I stood gaping wordlessly. The other two colours were pearlescent gold and dark red. He was right: The third colour was supposed to have been black; but I would have thought deep purple, dark red, and gold would be fine together. It certainly wouldn’t have occurred to me to question somebody about them.
Maybe he knew something I didn’t. Maybe the balloons are actually vivid purple and screaming red when they’re inflated. But I still wouldn’t have flagged that as a mistake; I would have just assumed someone was decorating for a Red Hat event.
(And now I’m giggling, because if you follow that link to the Red Hat Society site, there’s a heading in ornate script that reads “How It Farted”… Okay, fine; it actually says “How It Started”, but I can’t help seeing ‘farted’. Clearly I’m childish as well as colour-impaired.)
Anyway, it’s a sobering thought that even a middle-aged male dollar-store employee has better taste than I do. I’m comforting myself with the fantasy that he’s actually a talented designer moonlighting as a store clerk for amusement, between his lucrative contracts with upscale clients.
At least the party decorations will look okay, because I didn’t choose the colour scheme — I was only the minion dispatched to buy balloons. So with any luck I’ll make it through another decade or so without any further hue-miliation.
Meanwhile, I’m going to go and eat some of the yummy cinnamon pinwheels I made the other day. At least I know there’s nothing wrong with my taste there!

Cinnamon Pinwheels
This recipe is tasty but not too sweet… like a cross between a biscuit and a cookie. (So you can eat lots!)
Dough:
1 cup butter
1 cup granulated sugar
1 egg
1 teaspoon vanilla
½ teaspoon salt
4 cups flour
2 teaspoons cream of tartar
1 teaspoon baking soda
1 cup milk
Cream the butter and sugar. Beat in the egg, then add the rest of the ingredients and mix to form a soft dough. Sprinkle worksurface with flour, sprinkle dough lightly with flour, and roll out into a rectangle about 12″ x 20″ and ¼” thick1.
Filling
1¼ cups brown sugar
½ cup flour
1 egg
Enough milk to make it spreadable (start with about 2 teaspoons and add more as needed)

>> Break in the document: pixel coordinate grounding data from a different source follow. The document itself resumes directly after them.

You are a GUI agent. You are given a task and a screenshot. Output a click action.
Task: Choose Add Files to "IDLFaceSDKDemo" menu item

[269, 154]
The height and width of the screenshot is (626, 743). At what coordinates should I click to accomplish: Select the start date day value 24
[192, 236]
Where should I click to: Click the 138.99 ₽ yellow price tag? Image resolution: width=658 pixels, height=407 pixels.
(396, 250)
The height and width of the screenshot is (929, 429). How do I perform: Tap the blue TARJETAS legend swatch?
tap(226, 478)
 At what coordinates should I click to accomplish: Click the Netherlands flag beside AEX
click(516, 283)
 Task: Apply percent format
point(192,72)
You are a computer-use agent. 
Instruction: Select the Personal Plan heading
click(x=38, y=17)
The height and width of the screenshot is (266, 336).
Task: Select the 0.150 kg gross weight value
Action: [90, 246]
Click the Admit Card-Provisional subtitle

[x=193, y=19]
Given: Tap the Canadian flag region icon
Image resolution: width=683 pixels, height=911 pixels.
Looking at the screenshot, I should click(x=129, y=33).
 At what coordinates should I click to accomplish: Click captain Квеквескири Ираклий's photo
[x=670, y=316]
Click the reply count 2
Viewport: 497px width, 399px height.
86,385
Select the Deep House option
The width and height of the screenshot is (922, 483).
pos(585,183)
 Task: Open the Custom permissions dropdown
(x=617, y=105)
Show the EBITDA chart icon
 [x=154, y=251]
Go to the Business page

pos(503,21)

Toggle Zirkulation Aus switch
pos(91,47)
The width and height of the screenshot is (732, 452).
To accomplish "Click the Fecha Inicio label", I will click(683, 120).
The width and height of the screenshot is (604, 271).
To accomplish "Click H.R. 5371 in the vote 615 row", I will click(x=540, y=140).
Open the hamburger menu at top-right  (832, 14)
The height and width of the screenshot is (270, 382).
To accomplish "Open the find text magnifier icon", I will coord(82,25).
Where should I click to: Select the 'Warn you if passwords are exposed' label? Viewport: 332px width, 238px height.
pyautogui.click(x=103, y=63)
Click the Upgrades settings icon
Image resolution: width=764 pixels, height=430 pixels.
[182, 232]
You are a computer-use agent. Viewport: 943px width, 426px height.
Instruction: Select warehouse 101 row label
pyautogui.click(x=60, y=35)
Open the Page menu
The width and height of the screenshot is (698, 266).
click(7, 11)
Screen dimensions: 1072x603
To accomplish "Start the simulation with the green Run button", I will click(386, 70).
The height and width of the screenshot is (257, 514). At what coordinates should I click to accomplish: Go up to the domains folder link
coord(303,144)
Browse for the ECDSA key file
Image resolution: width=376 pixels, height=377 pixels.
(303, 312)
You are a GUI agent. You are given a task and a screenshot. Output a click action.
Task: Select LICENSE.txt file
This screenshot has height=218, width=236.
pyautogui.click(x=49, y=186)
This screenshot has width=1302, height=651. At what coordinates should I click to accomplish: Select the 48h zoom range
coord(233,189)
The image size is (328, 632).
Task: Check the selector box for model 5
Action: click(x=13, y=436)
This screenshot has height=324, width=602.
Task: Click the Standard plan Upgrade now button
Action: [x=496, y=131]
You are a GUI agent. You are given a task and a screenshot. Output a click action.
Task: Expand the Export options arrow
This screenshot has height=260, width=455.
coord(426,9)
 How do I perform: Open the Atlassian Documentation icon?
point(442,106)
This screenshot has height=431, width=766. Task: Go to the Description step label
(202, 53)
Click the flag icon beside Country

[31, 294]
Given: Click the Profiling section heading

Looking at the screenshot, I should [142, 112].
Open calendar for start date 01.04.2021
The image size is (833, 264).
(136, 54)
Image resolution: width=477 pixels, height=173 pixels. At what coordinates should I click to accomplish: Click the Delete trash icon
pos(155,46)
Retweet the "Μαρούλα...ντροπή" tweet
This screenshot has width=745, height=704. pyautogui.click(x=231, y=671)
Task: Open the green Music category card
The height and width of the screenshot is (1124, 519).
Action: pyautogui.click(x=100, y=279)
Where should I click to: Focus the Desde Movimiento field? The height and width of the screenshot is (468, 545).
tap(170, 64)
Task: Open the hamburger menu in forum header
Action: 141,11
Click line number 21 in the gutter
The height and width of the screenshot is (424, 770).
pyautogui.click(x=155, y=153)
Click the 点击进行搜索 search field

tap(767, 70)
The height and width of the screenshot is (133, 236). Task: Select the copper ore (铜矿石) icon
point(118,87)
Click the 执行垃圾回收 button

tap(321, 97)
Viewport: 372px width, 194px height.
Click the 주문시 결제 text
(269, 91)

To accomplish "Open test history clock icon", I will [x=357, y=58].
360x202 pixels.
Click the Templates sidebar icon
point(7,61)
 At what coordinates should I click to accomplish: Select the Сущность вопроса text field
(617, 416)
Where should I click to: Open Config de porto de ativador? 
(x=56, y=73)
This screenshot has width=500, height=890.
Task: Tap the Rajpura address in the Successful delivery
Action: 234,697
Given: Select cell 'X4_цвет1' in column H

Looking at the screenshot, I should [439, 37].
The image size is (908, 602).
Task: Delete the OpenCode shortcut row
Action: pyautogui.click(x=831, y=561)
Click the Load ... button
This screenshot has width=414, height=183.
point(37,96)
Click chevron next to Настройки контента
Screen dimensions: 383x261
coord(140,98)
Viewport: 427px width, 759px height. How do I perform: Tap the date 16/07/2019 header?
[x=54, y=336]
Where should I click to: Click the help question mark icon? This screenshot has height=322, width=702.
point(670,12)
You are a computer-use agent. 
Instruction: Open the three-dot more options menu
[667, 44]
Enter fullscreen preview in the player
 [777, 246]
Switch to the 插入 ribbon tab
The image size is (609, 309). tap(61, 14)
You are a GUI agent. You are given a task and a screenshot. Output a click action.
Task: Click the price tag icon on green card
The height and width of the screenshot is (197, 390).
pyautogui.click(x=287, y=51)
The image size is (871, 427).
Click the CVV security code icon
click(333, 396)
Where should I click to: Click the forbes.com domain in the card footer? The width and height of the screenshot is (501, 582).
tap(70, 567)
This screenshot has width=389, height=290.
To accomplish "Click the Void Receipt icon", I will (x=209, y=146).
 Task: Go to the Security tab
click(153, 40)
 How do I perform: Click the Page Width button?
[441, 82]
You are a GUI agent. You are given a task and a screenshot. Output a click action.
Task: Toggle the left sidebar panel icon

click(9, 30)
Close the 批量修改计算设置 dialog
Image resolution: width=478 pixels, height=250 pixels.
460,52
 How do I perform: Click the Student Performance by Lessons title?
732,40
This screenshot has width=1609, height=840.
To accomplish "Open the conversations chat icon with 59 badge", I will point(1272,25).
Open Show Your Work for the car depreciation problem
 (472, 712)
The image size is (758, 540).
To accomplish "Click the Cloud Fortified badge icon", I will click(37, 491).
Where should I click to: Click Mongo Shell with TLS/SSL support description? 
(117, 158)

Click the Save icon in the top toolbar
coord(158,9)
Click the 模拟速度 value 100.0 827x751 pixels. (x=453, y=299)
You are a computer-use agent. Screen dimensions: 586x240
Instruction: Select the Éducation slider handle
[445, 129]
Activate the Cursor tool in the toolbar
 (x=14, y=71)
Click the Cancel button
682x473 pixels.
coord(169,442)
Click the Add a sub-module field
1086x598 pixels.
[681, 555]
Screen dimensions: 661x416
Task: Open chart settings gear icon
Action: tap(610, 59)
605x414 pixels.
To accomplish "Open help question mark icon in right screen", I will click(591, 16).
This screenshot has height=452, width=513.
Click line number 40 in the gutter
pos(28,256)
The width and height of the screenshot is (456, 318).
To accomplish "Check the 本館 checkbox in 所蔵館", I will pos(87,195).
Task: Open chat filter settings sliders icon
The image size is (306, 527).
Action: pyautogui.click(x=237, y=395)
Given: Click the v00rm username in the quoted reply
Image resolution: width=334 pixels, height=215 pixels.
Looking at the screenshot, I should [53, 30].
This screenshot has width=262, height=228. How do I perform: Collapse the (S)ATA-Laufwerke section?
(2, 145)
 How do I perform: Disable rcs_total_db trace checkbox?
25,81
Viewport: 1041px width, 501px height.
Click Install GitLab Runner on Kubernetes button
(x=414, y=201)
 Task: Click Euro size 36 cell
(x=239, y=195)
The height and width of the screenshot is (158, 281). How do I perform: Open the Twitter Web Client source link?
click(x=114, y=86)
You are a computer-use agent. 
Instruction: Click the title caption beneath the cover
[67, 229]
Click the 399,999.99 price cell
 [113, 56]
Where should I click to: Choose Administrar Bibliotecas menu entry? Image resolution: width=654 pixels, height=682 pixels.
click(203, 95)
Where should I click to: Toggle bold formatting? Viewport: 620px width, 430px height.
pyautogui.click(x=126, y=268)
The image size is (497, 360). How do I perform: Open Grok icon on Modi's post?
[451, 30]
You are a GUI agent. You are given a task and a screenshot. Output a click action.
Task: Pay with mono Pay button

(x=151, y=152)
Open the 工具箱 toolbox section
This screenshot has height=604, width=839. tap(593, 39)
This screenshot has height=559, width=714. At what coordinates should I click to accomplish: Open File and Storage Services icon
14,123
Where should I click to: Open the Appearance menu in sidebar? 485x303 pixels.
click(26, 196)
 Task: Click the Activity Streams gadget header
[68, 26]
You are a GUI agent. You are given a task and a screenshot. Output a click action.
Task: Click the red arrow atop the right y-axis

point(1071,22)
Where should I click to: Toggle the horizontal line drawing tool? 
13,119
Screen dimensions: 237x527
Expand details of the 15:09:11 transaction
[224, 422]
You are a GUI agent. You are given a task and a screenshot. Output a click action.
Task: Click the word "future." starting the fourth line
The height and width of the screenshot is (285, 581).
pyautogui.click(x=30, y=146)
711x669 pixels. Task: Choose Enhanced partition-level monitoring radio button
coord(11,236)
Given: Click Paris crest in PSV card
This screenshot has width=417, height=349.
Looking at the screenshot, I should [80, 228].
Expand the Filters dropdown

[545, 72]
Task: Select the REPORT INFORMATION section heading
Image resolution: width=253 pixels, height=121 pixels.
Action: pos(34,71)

For the filling, mix the flour and sugar thoroughly, then mix in the egg. The mixture will be damp and crumbly. Add enough milk to make it barely spreadable. (Too thin and it’ll all run out before you can get the pinwheels on the pan.)
Spread the filling over the dough rectangle, being careful to push the filling out to the ends; but leave about ½” of the dough bare along the long edges at the top and bottom. Sprinkle liberally (or to taste) with cinnamon. You can also sprinkle on nuts or raisins if you like.
Cut the dough rectangle into quarters2. Beginning from one of the long edges in the middle (yes, the gooey part), roll the first quarter like a jellyroll, out to the naked edge of the dough3. Slice the roll into rounds about ½” thick4 and place them on a parchment-covered baking sheet with lots of space to expand5.
Bake at 350°F approximately 15-18 minutes, or until lightly browned. (You may have to adjust the baking time considerably, depending on how big and thick you’ve cut your pinwheels.)
*
1 Despite the layer of flour underneath, the dough usually sticks to the counter when you roll it out. Don’t panic. You’ll have a ridge of loose flour along the edges of the dough rectangle after you’ve rolled it out, so just take a thin metal egg flipper… (Spatula? Whatever those things are called.) …and slide it through the flour and under the dough. It’ll push the flour underneath and free the dough at the same time.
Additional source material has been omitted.